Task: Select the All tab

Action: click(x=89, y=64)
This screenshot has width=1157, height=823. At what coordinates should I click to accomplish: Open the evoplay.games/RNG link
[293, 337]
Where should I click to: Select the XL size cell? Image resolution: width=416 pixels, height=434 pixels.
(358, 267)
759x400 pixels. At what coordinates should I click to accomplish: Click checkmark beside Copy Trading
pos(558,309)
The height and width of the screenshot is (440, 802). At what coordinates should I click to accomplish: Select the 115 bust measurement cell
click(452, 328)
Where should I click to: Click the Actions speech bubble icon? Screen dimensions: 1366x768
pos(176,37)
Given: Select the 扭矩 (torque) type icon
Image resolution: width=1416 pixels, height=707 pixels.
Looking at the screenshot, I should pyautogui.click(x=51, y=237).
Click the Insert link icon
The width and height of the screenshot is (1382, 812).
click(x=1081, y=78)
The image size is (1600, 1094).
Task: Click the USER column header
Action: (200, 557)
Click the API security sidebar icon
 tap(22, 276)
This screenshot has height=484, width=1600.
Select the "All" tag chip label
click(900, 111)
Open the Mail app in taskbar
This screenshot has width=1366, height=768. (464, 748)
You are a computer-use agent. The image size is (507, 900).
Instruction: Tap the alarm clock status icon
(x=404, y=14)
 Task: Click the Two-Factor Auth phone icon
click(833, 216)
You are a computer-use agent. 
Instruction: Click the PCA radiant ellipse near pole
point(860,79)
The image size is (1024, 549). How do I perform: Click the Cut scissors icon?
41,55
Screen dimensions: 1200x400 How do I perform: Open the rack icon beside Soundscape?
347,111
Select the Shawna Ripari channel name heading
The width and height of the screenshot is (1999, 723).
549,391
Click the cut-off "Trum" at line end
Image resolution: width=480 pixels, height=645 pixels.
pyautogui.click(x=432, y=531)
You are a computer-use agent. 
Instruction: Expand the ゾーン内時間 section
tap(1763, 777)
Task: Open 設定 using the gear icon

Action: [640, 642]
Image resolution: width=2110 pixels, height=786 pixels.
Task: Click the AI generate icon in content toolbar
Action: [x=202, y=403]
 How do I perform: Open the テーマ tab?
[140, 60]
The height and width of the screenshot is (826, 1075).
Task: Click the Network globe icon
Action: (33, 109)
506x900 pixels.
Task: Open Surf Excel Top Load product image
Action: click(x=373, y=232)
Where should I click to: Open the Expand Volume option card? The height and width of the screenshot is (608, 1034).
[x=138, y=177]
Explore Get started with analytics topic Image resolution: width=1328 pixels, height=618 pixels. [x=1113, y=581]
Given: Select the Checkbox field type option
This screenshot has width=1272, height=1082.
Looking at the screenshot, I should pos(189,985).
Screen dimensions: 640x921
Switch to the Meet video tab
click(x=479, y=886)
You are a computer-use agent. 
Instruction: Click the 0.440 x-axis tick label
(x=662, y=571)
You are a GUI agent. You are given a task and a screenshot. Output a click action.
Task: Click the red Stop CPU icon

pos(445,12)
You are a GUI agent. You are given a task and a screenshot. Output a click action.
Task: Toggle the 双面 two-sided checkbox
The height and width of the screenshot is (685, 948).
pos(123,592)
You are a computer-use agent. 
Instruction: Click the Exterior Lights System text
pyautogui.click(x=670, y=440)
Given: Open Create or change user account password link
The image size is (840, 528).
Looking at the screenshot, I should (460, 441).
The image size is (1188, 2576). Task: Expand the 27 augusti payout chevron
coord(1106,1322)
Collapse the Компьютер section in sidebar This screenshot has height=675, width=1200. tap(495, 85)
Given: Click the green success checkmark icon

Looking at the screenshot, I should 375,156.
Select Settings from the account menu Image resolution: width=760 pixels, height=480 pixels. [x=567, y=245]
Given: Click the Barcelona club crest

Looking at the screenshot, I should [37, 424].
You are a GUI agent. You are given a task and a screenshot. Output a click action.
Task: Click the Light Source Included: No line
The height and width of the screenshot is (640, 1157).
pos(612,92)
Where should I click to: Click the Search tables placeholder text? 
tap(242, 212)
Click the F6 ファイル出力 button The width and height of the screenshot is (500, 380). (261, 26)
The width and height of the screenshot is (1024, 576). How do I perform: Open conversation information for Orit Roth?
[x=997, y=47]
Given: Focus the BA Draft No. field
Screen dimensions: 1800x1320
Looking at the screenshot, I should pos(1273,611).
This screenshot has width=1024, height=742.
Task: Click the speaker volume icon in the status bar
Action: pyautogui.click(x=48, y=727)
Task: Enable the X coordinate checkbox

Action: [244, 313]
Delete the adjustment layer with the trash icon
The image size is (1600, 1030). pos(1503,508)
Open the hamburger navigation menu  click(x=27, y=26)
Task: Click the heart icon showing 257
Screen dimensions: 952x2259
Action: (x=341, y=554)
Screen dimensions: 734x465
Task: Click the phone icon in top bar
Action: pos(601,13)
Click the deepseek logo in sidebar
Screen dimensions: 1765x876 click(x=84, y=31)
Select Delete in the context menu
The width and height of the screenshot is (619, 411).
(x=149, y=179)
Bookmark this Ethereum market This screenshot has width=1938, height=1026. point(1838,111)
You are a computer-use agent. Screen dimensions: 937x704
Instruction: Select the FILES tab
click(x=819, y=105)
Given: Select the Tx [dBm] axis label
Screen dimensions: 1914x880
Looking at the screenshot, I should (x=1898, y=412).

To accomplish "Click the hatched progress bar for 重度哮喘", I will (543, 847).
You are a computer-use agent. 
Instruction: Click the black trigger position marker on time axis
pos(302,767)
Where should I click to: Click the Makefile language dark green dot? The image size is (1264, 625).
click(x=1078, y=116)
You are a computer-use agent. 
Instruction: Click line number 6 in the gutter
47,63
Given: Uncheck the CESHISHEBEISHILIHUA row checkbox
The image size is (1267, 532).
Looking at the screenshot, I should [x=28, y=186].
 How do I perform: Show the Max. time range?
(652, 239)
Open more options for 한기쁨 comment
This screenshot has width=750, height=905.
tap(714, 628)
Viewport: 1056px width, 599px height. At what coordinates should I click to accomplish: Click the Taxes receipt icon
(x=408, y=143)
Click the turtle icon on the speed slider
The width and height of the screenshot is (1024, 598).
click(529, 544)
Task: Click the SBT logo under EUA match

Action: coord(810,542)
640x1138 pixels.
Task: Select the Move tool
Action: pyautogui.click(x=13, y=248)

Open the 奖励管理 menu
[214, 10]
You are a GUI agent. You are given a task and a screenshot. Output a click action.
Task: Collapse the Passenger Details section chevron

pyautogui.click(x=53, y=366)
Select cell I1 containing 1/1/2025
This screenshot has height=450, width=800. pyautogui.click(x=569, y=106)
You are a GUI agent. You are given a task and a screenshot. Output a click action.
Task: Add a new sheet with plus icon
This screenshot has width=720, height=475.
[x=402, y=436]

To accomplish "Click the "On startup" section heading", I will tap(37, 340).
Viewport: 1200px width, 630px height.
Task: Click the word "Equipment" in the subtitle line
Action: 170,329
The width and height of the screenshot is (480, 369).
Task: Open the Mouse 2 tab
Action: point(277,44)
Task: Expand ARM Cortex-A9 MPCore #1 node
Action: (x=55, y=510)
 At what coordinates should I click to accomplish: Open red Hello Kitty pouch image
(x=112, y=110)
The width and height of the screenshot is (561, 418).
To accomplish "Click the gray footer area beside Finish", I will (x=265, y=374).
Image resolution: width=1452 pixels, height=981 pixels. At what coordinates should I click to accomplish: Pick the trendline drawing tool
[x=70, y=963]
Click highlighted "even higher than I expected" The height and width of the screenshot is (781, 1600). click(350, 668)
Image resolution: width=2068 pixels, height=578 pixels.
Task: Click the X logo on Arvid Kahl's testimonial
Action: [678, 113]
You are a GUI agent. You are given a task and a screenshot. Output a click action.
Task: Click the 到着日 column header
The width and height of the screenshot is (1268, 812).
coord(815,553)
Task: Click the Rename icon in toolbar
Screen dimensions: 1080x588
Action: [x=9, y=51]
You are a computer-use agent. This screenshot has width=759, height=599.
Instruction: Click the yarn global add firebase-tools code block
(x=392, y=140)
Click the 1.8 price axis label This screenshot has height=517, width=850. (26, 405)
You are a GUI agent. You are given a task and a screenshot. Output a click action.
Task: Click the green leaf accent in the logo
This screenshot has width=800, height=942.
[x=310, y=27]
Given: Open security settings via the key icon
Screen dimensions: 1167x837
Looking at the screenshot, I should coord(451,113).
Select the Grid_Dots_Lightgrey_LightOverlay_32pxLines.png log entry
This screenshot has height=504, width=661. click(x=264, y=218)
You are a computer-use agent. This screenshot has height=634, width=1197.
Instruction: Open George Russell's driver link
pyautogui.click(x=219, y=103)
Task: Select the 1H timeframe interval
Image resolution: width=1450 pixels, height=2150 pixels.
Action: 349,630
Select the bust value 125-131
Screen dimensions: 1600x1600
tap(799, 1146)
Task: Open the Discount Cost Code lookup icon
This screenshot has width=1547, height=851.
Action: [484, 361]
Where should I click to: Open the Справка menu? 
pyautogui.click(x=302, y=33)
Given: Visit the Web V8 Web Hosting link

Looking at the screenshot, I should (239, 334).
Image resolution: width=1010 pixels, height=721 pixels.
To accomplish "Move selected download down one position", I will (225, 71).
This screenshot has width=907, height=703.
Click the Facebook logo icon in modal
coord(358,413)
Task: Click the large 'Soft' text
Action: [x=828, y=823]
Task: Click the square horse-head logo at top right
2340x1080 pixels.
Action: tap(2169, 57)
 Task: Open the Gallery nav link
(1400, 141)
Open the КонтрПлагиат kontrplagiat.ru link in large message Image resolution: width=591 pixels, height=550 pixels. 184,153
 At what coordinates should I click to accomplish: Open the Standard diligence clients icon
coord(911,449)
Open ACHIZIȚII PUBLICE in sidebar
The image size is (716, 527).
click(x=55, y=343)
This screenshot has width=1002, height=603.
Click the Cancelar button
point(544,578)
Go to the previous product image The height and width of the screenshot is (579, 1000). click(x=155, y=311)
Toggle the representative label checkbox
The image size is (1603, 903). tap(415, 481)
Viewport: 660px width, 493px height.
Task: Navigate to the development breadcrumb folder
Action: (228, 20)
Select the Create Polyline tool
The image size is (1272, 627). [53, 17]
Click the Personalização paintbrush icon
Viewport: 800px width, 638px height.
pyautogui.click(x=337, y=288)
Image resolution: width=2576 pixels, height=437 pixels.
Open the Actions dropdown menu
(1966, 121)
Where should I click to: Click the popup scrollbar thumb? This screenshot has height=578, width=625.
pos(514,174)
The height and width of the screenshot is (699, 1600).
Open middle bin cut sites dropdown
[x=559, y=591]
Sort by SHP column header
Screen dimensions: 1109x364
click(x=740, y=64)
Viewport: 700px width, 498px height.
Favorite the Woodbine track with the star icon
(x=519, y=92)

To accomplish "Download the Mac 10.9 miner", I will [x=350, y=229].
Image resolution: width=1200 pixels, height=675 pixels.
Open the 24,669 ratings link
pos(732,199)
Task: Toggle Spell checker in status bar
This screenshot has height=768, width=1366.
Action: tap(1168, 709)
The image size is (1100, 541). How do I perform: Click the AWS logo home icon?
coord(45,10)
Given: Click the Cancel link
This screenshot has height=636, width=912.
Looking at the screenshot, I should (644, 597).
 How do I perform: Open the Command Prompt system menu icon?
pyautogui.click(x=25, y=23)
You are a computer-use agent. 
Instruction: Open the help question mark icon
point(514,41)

> What is expected: Find the lines in the data that hold the word "field". Reply with how many there are and nothing more.

> Answer area: 2